> **STATED TASK**
Report every line of the items below that contains the string "header", copying each such line in full. Treat uppercase and lowercase as different.

> **DATA**
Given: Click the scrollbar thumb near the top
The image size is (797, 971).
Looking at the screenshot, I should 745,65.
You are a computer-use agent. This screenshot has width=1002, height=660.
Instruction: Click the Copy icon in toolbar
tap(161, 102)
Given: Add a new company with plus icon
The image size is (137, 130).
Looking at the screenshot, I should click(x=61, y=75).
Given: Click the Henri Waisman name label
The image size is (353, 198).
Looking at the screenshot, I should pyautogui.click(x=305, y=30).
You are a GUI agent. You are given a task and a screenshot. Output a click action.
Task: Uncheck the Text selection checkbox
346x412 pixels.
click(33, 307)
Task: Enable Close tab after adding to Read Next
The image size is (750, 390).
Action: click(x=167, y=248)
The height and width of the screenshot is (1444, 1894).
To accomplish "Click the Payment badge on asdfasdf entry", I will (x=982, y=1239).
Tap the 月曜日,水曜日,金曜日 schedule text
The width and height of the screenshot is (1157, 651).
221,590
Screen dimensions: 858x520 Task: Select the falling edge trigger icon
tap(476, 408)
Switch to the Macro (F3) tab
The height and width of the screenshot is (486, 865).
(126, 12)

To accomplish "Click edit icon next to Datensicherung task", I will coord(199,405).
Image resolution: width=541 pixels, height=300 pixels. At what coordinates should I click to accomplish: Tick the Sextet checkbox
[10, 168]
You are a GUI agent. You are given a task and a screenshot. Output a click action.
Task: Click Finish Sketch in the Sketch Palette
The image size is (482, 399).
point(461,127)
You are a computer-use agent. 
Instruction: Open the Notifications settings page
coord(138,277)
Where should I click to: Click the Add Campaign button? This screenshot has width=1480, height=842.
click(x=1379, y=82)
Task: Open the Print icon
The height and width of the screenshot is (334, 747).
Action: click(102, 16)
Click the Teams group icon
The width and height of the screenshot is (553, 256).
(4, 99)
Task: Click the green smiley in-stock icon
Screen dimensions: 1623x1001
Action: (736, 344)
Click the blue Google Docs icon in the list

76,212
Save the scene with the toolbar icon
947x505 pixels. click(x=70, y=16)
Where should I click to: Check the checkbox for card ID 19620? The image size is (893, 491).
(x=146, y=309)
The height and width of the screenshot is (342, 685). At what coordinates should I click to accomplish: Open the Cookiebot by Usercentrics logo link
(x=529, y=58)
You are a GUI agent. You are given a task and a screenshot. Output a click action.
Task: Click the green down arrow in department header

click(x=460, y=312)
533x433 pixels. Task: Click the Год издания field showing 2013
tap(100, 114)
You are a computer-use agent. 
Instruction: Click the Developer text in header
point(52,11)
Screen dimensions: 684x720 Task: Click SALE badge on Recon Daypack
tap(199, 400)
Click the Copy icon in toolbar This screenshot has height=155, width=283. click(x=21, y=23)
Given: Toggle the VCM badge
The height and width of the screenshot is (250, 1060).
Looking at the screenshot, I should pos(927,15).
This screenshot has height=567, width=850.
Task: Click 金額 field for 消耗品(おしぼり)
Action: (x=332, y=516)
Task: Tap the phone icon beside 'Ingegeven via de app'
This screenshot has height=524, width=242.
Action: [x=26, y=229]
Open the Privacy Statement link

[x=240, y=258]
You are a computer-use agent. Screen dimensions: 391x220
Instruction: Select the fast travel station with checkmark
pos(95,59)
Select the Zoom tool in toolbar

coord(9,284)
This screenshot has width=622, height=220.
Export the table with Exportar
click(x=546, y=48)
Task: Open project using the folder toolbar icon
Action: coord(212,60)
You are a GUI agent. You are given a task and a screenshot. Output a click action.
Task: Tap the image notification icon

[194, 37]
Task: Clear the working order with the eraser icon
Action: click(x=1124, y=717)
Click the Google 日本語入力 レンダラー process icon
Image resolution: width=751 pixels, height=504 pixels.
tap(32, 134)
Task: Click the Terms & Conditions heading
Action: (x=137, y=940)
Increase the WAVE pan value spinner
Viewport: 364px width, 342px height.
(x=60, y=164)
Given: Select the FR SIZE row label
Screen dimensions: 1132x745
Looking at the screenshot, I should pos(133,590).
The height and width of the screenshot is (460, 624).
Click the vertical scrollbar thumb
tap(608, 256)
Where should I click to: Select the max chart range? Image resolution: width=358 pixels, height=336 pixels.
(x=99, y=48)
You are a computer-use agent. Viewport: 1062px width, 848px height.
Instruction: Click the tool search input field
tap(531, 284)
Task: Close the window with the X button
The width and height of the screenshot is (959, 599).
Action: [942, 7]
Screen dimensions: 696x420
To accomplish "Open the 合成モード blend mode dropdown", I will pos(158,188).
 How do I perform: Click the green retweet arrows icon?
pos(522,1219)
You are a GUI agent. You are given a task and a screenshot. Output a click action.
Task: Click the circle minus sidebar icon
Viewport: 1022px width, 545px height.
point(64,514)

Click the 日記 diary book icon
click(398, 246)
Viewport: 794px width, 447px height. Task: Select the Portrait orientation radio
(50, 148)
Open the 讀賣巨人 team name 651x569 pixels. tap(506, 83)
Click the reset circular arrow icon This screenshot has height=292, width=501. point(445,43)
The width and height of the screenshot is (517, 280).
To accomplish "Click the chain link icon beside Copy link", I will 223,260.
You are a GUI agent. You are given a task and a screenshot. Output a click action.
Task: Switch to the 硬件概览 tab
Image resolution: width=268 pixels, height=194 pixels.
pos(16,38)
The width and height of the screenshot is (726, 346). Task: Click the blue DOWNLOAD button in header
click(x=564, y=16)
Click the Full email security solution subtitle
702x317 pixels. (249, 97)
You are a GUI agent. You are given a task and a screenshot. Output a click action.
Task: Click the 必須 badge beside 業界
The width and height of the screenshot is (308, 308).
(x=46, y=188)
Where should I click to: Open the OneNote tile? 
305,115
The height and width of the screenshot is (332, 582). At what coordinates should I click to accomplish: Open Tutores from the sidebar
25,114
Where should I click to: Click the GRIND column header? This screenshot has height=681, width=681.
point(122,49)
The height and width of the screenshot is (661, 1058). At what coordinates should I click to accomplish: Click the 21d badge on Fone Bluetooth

> **RESULT OF THIS EXERCISE**
Task: Click the green down arrow in department header
Instruction: Click the Developer text in header
The width and height of the screenshot is (726, 346). Task: Click the blue DOWNLOAD button in header
Where should I click to: Click the GRIND column header? This screenshot has height=681, width=681.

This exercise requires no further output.